Pull every "next" line out of the data below.

[[ Supplied data, beginning ]]

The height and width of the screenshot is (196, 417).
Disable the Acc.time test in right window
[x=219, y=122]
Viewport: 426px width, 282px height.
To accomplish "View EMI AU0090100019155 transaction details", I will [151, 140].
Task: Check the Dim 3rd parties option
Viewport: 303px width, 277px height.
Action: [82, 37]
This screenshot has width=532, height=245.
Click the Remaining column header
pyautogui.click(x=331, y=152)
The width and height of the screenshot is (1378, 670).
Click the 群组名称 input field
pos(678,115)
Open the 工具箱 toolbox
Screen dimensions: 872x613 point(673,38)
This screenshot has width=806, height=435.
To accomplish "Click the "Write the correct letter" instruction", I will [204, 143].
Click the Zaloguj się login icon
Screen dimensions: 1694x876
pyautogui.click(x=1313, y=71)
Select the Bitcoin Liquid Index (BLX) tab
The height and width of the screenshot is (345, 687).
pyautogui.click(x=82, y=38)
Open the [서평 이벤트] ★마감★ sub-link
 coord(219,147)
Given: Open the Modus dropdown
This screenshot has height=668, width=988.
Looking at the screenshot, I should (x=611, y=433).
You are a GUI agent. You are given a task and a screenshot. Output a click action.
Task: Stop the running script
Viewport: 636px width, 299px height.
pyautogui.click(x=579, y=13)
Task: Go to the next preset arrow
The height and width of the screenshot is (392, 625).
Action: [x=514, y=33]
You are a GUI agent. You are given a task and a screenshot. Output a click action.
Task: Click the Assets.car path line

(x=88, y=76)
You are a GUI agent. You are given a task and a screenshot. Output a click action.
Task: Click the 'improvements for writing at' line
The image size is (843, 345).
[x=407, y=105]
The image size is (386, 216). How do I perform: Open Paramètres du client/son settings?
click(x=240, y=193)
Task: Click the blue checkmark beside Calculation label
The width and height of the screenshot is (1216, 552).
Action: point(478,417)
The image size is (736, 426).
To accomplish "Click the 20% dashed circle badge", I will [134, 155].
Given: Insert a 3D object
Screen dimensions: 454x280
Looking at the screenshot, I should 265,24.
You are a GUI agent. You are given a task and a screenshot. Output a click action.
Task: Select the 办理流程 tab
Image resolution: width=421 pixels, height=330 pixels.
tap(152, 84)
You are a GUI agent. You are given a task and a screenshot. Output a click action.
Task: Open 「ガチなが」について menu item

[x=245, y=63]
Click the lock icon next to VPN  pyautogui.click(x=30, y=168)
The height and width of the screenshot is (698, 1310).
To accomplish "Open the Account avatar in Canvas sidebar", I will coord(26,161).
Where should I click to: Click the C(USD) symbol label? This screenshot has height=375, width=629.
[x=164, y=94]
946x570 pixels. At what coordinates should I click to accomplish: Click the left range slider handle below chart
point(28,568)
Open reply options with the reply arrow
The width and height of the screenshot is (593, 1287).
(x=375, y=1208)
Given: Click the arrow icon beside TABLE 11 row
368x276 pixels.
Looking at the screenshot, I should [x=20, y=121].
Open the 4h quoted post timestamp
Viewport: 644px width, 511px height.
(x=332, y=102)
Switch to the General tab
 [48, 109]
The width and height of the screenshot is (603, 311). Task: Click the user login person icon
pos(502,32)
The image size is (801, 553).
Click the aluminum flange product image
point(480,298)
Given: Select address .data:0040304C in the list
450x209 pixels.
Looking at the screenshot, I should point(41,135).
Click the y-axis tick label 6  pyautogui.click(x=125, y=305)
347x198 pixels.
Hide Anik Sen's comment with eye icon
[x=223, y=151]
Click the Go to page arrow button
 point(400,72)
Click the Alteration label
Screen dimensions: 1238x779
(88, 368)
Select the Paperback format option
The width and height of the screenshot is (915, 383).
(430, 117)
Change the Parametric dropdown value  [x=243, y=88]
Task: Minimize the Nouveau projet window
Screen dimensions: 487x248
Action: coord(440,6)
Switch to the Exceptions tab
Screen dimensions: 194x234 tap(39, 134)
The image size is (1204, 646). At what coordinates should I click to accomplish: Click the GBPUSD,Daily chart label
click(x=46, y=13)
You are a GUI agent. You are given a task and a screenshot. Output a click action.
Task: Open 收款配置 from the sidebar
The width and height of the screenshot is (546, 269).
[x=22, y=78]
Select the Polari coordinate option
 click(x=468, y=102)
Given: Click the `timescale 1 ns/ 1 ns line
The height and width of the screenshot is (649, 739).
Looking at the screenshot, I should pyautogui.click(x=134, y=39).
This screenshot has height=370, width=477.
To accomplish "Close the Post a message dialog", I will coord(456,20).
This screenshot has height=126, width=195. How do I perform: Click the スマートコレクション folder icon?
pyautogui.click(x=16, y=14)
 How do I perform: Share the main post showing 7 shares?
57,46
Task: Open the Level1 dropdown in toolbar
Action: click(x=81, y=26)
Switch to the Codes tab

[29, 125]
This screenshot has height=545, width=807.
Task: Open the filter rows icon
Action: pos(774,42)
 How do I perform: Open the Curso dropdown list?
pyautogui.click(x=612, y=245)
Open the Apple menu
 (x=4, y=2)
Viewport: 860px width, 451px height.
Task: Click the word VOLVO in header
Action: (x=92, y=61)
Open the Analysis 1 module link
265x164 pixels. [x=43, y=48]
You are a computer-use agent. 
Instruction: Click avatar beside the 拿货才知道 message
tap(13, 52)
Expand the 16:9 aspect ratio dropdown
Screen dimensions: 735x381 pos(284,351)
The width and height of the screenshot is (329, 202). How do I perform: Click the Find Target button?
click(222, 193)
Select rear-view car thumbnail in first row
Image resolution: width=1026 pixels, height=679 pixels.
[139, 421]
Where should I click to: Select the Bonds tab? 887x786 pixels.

[[ Supplied data, end ]]

### Answer area:
Task: Go to the next preset arrow
Click the lock icon next to VPN  pyautogui.click(x=30, y=168)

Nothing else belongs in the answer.